TASK 1:
Please retype a run of the records below, starting at the line containing "1372x870 pixels. Task: Select" and stopping after the line containing "click(x=1335, y=107)".

TEXT EXTRACT:

·····

# Need a formula: Nappage Blanc.



## coup-de-feu (Aug 4, 2010)

There is a nappage or couverture which is white, and is made with white chocolate, cream (I think), sugar cooked to a certin degree, and geletain.  when it is finished it pours like liquid latex and stays shiney on the product.  I had the recipie but I lost it  

any Ideas?

-


----------



## igannon (Mar 10, 2006)

I took my recipe from Michael Laiskonis' blog and tweaked it for white chocolate, and it seemed to work well enough. You may want to play with it a bit though.

8 sheets gelatin

80g water, cold

280g heavy cream

65g water

420g granulated sugar

200g white chocolate

1. Bloom gelatin in first measurement of cold water. Reserve.

2. In a large saucepan, combine cream, second measurement of water and sugar. Bring to a boil and cook to 103oC/217oF.

3. Remove from heat and whisk in white chocolate, followed by bloomed gelatin and any unabsorbed water.

4. Process with an immersion blender. Allow to cool to 40oC/104oF before glazing, or chill completely for later use.

You can see pictures of the result here: http://mcswiggendesserts.blogspot.com/2010/04/work-in-progress.html


----------



## coup-de-feu (Aug 4, 2010)

That looks pretty good.  I'll try that and thanks for the info.

CDF


----------

·····

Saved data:
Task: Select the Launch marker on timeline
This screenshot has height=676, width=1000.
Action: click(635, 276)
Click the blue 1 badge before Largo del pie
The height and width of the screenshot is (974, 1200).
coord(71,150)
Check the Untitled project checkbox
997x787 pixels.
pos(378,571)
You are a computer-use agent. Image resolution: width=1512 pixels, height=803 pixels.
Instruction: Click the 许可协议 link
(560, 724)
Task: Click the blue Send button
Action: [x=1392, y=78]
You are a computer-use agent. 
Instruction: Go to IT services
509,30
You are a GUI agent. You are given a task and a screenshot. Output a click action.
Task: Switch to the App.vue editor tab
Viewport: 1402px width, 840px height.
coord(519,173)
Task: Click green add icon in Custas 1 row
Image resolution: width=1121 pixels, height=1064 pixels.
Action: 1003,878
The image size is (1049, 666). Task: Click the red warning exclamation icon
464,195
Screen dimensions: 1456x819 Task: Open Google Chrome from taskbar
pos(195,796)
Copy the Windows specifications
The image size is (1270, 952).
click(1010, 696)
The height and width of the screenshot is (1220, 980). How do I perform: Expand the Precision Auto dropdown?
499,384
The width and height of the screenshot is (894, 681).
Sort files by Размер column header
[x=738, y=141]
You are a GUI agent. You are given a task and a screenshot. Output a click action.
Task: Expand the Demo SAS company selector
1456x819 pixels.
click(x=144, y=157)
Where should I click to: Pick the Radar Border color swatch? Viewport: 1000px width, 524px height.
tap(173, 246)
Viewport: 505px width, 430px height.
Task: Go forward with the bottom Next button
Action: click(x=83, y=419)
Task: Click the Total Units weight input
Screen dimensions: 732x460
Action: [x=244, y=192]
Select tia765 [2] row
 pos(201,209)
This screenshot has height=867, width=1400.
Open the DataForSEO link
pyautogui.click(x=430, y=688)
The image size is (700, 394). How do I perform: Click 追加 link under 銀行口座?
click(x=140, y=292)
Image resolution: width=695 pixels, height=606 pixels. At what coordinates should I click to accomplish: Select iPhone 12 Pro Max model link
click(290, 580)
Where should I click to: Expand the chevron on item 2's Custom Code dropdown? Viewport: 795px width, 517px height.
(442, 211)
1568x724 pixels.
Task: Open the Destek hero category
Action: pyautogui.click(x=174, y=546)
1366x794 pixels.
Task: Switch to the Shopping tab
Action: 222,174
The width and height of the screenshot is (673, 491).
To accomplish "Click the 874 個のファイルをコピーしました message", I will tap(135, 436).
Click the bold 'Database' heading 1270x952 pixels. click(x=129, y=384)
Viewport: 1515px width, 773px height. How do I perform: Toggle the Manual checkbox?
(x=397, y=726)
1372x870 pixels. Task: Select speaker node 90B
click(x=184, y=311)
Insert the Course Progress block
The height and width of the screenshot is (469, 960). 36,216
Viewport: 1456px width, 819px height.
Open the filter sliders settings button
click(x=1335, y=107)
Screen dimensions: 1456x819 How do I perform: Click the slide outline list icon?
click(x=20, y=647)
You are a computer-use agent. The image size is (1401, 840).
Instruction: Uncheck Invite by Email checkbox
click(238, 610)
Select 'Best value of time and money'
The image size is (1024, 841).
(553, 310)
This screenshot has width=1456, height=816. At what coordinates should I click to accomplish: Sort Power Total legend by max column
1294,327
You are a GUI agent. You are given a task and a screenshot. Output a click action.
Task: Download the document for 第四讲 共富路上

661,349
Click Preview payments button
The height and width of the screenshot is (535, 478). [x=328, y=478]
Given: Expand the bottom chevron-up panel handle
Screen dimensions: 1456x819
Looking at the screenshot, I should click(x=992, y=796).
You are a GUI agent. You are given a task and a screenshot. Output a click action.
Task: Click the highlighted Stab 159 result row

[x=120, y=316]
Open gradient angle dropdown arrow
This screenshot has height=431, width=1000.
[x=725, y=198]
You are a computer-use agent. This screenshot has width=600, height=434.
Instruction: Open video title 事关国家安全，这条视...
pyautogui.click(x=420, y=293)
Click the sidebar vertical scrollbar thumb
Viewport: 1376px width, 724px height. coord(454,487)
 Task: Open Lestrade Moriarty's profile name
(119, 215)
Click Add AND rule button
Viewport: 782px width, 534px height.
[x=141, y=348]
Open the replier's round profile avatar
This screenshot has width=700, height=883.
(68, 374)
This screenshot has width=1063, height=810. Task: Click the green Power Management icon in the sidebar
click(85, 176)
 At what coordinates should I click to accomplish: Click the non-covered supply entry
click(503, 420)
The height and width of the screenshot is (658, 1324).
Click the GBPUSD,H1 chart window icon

·····

TASK 2:
In the forum thread on white glaze, to what temperature is the cream, water and sugar mixture cooked?

CORRECT ANSWER 1:
1372x870 pixels. Task: Select speaker node 90B
click(x=184, y=311)
Insert the Course Progress block
The height and width of the screenshot is (469, 960). 36,216
Viewport: 1456px width, 819px height.
Open the filter sliders settings button
click(x=1335, y=107)

CORRECT ANSWER 2:
To 103°C (217°F).